Stewardship of Endemic Endangered Species (SEEDS) project

What is SEEDS?

SEEDS is project that aims to save threatened South Australian plants from extinction.

It’s also about engaging and educating young people in this process, and empowering them to take action as environmental custodians. They are involved in authentic and effective science with real, tangible results.

South Australia has over 3,500 species of native plants with a number of species endemic to the state. Around 1 in 4 species is listed as threatened under the National Parks and Wildlife Act 1972.

There are seven schools participating in the SEEDS project with around 250 students and teachers involved.

They are currently helping to conserve 20 species of threatened plants.

The SEEDS program started in 2014 through a partnership between the Department for Education and the SA Seed Conservation Centre, which is part of the Botanic Gardens and State Herbarium of South Australia.

How does SEEDS work?

Scientists from the South Australian Seed Conservation Centre provide schools with the seed of a threatened plant species that occurs within the school’s regional area. They then provide information about the plant’s biology and demonstrate to students and teachers how to germinate and propagate their selected plant species.

The schools repeat this process at their school, allowing for two seed orchards: one at the Adelaide Botanic Garden nursery and one at their school.

Students then grow the seedlings and plant them in their school. With support from local scientists, students will also re-introduce their threatened species to a local conservation site helping to conserve them in the natural habitat.

Later they’ll collect seeds from the plants they have grown and will be shown how to clean the seeds and prepare them for storage, with a view to teaching the following year’s group how to repeat the process.

Effectively the students and school will become environmental custodians of an endangered species, helping to maintain a living source of the threatened plant in an ongoing basis.

What seeds are being grown through SEEDS?

Marden Senior College are growing the threatened Behr’s Swainson-pea (Swainsona behriana) and Hairy-heads (Ptilotus erubescens) for re-introduction at a conservation site near Kapunda. They are also collecting seeds for preserving at the SA Seed Bank.

Kildare College students have propagated Small Scurf-pea (Cullen parvum) and are looking to reintroduce seedlings into an SA Water property at Hope Valley. Over the past 3 years, the students have been learning specialised laboratory techniques to propagate native orchids along with their host fungus.
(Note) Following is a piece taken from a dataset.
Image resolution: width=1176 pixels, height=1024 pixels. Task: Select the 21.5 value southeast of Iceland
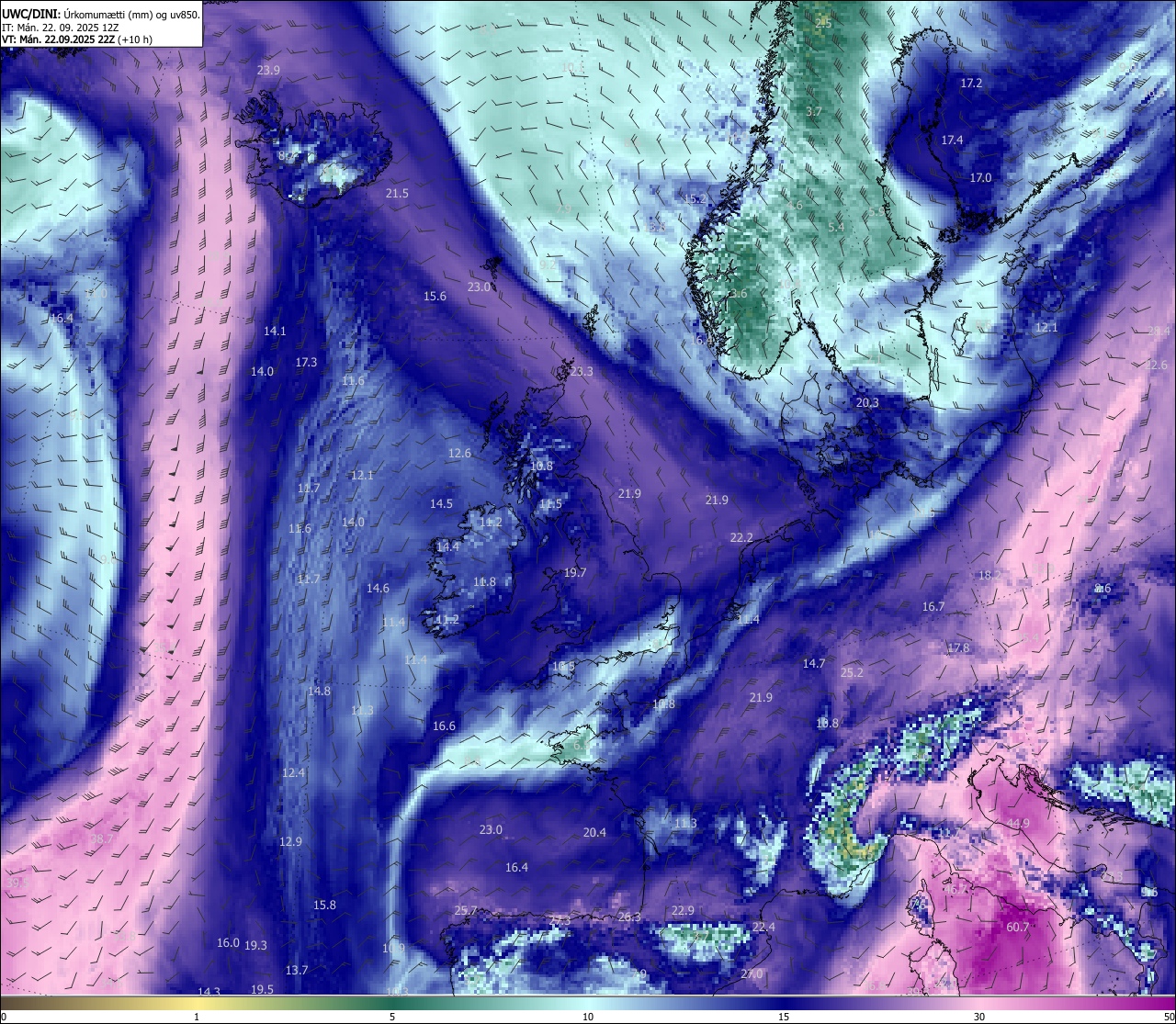tap(397, 193)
These include:

  • The nationally endangered White beauty spider-orchid (Caladenia venusta)
  • State listed endangered Caladenia argocalla (White Beauty Orchid, several hundred successfully grown)
  • State listed rare Caladenia reticulata
  • Caladenia tentaculata (several hundred successfully grown)
  • Caladenia glossodia major

Due to COVID restrictions they are now continuing propagation at their school with teacher Paul Beltrami.
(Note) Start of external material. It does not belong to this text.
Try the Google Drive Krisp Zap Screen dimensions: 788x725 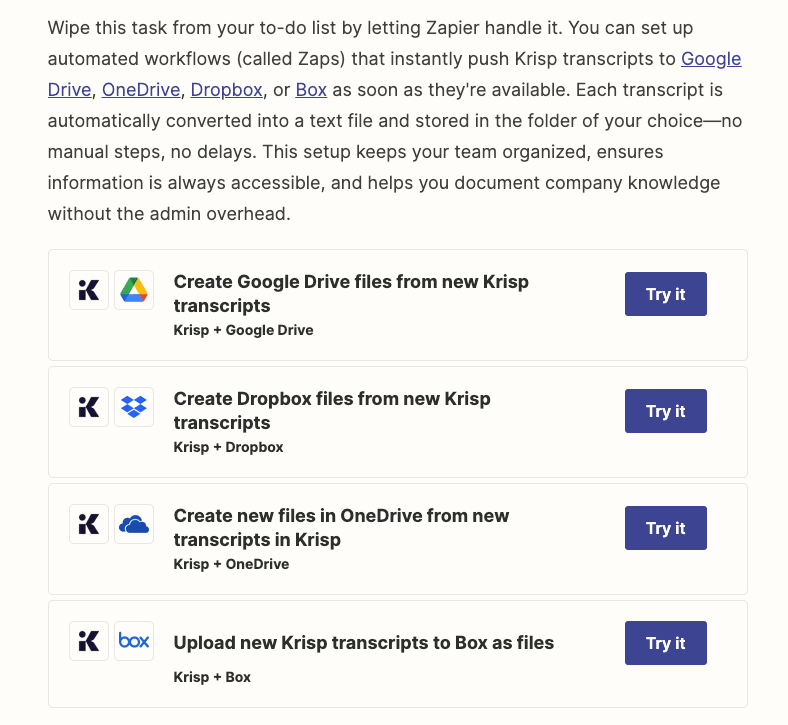point(665,294)
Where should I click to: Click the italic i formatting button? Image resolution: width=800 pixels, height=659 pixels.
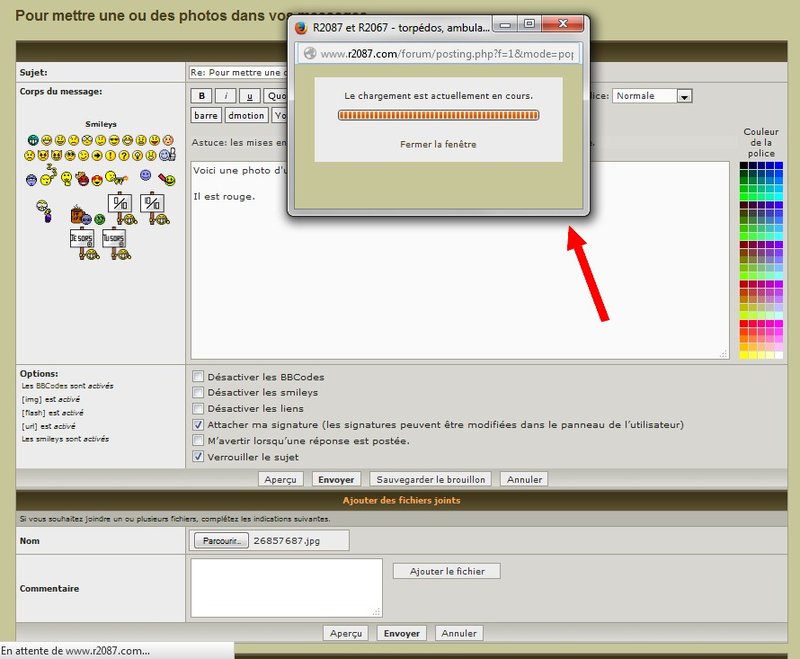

Kimba Area School are propagating Common Sour-bush (Choretrum glomeratum) for reintroduction into Secret Rocks Nature Reserve in the Eyre Peninsula. They have also germinated some Chalky Wattle (Acacia cretacea) seeds and reintroduced them to Secret Rocks.

Wilderness School have been using geo-mapping techniques to search for the critically endangered Woods Well Spyridium (Spyridium fontis-woodii). They are calling the project - 'Custodians of Crawford - the Crawford Arboretum'. They have over 50 plants under cultivation and they planted another 500 seeds in June 2020. Just 11 plants of this species are known from a single roadside population near the school’s Environment Centre in the Coorong. The school has succeeded in developing five exclusion zones at a re-introduction site in the Coorong, in collaboration with Adelaide University. They have also been working to conserve Scaly Bush-everlasting (Ozothamnus pholidotus) and Large-fruit Groundsel (Senecio macrocarpus).

Wiltja Aboriginal School, in collaboration with Woodville High School, have collected and germinated two generations of six species. Some plants have been returned to protected sites on the APY Lands. The plants include Wrinkled Honey-myrtle (Melaleuca fulgens ssp. corrugata), Rusty Spyridium (Spyridium tricolor), Centralian Minniritchi Mallee (Eucalyptus minniritchi), Wonga Vine (Pandorea pandorana),Prostanthera wilkieana and the Common Chocolate-lily

Urrbrae Agricultural High School have successfully propagated Variable Glycine (Glycine tabacina) and returned 2,000 seeds to the SA Seed Bank. They are propagating Creeping Mint (Mentha satureioides) and a reintroduction site has been identified near Kanmantoo. The school is looking at becoming custodians of more species in 2020.

Investigator College ELC-12 Anglican School have germinated, propagated and reintroduced the Yellow-anther Flax-lily (Dianella longifolia var. grandis) into conservation sites. Students have pricked out Lemon Beauty-heads (Calocephalus citreus) seedlings and planted them in our seed orchard. Other species growing in the seed orchard are Olearia pannosa (40 plants) and Olearia passerindoides. Students expect to be collecting seed from these later this year.